Extracto de la página
■ ■ ■ ■ ■ ■ ■
La historia de Orce pone de manifiesto, además de estas dramáticas discrepancias científicas, ciertas peculiaridades de la paleontología. Ninguna otra disciplina suele generar tanta polémica en el avance y desarrollo de sus conocimientos. ¿Cómo puede ser que la relación entre el número de fósiles descubiertos y la teoría que sustenta la especialidad sea inversamente proporcional? ¿Cómo justificar que cuantos más datos se tienen menos se comprenda la filogenia porque ésta se complica? ¿Por qué un simple hallazgo fósil es capaz de derribar todo un cuerpo de doctrina? 


Estas cuestiones pueden evidenciar que las teorías de la evolución humana, igual que los mitos primitivos, refuerzan los sistemas de valores de sus creadores ya que reflejan la imagen histórica que éstos tienen de sí mismos y de la sociedad en la que viven. De alguna manera, la idea evolucionista del origen del hombre cumple hoy prácticamente la misma función que cumplían los mitos en las culturas precientíficas.
■ ■ ■ ■ ■ ■ ■
Extracto de datos
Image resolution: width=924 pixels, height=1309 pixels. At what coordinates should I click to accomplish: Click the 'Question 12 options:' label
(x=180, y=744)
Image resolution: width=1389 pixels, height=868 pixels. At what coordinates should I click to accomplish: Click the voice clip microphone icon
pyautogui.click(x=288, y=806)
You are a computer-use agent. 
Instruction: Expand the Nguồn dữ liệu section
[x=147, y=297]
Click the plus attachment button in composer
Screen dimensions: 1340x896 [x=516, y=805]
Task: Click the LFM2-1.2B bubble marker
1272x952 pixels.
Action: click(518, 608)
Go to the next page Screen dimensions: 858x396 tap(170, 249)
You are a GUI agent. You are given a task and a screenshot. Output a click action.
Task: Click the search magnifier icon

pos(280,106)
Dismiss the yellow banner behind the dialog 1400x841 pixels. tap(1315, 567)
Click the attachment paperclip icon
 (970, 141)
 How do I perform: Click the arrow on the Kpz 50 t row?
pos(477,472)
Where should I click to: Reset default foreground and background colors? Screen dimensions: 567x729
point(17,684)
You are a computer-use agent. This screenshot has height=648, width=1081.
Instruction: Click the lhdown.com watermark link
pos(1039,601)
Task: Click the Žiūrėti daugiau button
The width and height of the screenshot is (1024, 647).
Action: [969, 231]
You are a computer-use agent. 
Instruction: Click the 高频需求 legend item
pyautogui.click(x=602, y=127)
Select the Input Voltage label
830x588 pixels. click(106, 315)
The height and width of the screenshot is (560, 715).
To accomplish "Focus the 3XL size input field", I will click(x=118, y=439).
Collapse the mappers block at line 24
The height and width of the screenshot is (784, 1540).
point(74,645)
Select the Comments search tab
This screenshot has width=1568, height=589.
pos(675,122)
■ ■ ■ ■ ■ ■ ■
Instrucciones
a – Reescribe de forma más breve el párrafo del texto sobre Orce y la paleontología que empieza con "Estas cuestiones pueden evidenciar", sin perder sus ideas principales.
b – Reanuda el texto sobre Orce y la paleontología a partir de su última oración.

Respuestas
a – Estas cuestiones sugieren que las teorías de la evolución humana, como los mitos primitivos, refuerzan los valores de sus creadores, porque reflejan la imagen histórica que tienen de sí mismos y de su sociedad. Así, la idea evolucionista del origen del hombre cumple hoy casi la misma función que los mitos en las culturas precientíficas.

b –
El origen del ser humano suele concebirse a partir de un supuesto héroe mítico, un simio (todavía desconocido) que abandona su refugio seguro entre los árboles del bosque para adentrarse peligrosamente en la sabana abierta. Ahí adquiere el don de caminar erguido, su cerebro aumenta de tamaño y le permite hablar, mientras las manos logran mayor habilidad para manipular objetos o hacer herramientas. Y, después de superar toda una serie de adversidades naturales, sobrevive, desarrolla cierta tecnología, crea sociedad con sus congéneres y se transforma en un verdadero ser humano. Este relato se intenta hacer pasar por científico y se rellena con datos fósiles para justificarlo pero, en el fondo, excede con mucho aquello que los restos petrificados pueden realmente demostrar. De hecho, los paleoantropólogos son como narradores de historias que poseen bastantes elementos míticos. Esta naturaleza altamente subjetiva de la paleontología humana hace que tal disciplina tenga la forma pero no el contenido de una verdadera ciencia. 

 

Referencias  

  1. Gibert, J., 2004, El hombre de Orce, Almuzara, p. 45. 

  1. Gibert, J., 2004, El hombre de Orce, Almuzara, p. 56. 

  1. Gibert, J., 2004, El hombre de Orce, Almuzara, p. 432.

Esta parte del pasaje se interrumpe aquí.